Progress Energy also said it plans to ask Florida regulators to increase customers’ bills to upgrade Progress’ damaged Crystal River nuclear plant.

Progress said in a press release that the new cost of the plant could be as high as $24 billion. The previous estimate was about $2 billion less. The plant was originally slated to go online in 2016, but that deadline continues to get pushed back.

2016 to 2024? An eight year delay? And from $22 billion to $24 billion, or 9% more? It looks like Progress Energy has started down the path of many $billion cost overruns that The Southern Company and Georgia Power already went down 30 years ago and have already started back down again. Georgia Power customers: don’t be surprised if your rates go up more for nukes that get pushed still farther into the future.

Meanwhile, by John Hanger’s estimates, an extra $1 billion would buy about 450 MW of wind power or about 330 MW of solar power.

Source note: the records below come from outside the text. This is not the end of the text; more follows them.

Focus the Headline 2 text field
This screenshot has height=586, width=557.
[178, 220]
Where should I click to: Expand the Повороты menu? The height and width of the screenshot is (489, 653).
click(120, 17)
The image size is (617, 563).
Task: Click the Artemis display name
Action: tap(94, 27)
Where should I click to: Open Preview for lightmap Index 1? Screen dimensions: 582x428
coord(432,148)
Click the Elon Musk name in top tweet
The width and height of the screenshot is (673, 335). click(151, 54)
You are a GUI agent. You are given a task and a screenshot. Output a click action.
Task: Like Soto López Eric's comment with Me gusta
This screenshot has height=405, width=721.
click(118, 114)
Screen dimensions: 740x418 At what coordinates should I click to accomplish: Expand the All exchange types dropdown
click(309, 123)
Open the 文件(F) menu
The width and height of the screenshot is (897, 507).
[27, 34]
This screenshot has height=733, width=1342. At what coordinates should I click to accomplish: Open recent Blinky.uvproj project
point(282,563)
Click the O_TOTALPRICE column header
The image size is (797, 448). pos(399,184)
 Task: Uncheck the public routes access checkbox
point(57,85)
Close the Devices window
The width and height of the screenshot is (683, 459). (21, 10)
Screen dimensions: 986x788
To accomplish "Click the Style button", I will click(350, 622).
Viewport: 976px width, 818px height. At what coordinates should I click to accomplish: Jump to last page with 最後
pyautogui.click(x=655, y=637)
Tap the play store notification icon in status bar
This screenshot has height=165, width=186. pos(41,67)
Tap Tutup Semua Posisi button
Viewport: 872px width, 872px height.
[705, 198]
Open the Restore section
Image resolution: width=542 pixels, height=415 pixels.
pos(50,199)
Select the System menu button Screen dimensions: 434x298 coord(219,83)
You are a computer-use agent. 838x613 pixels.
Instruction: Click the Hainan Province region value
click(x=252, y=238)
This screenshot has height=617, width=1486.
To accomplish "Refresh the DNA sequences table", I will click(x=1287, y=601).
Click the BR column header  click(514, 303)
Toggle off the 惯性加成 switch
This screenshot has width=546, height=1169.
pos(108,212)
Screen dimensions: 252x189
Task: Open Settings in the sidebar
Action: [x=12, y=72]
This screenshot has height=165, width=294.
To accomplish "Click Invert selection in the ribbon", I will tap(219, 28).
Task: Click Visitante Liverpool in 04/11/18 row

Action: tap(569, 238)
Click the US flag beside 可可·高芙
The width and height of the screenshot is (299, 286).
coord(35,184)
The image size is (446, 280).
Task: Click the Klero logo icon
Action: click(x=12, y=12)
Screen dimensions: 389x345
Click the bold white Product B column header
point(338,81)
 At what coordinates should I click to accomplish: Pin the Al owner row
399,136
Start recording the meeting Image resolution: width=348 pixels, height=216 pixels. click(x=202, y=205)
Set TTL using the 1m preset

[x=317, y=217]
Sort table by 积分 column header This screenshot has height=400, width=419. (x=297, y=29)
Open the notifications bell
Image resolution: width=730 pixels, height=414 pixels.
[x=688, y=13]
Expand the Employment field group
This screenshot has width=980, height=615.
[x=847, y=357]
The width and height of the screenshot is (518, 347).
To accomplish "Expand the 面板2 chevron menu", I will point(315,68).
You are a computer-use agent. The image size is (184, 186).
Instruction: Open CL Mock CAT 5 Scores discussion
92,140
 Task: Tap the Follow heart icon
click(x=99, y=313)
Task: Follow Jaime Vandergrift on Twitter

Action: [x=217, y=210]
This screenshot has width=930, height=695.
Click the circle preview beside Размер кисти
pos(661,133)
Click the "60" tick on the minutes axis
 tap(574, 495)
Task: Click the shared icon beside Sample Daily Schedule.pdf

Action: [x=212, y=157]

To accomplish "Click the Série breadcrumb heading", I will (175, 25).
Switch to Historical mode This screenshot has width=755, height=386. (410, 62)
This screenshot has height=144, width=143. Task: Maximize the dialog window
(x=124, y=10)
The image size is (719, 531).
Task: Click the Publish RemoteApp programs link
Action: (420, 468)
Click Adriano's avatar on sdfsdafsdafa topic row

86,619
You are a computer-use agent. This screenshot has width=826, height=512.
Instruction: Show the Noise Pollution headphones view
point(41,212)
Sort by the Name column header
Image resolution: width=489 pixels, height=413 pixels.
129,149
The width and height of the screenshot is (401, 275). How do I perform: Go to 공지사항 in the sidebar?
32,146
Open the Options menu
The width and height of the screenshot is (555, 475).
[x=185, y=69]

So that $2 billion expected cost rise would buy about 900 MW of wind or 660 MW of solar. And the total $24 billion price tag would buy about 10,800 MW of wind or about 7,920 MW of solar power.

Meanwhile, according to Reuters 15 July 2008, the Levy County plant is supposed to be for

“two of Toshiba Corp’s (6502.T) Westinghouse 1,100 MW AP1000 reactors”

That would be 2,200 MW total. I suppose PGN could argue that the sun doesn’t shine all the time nor the wind blow, so you can’t say you’d get 10,800 MW of wind or 7,920 MW of solar power all the time. But you do get solar power during the day when most power is needed, and offshore wind blows most of the time. And when you get factors like 3.6 times more MW from solar or 5 times from wind, you have to start to wonder whether something like building a bunch of tanks to pump water up during the day for power generation during the night might be a better bet than an ever-more-costly and ever-receding nuclear plant.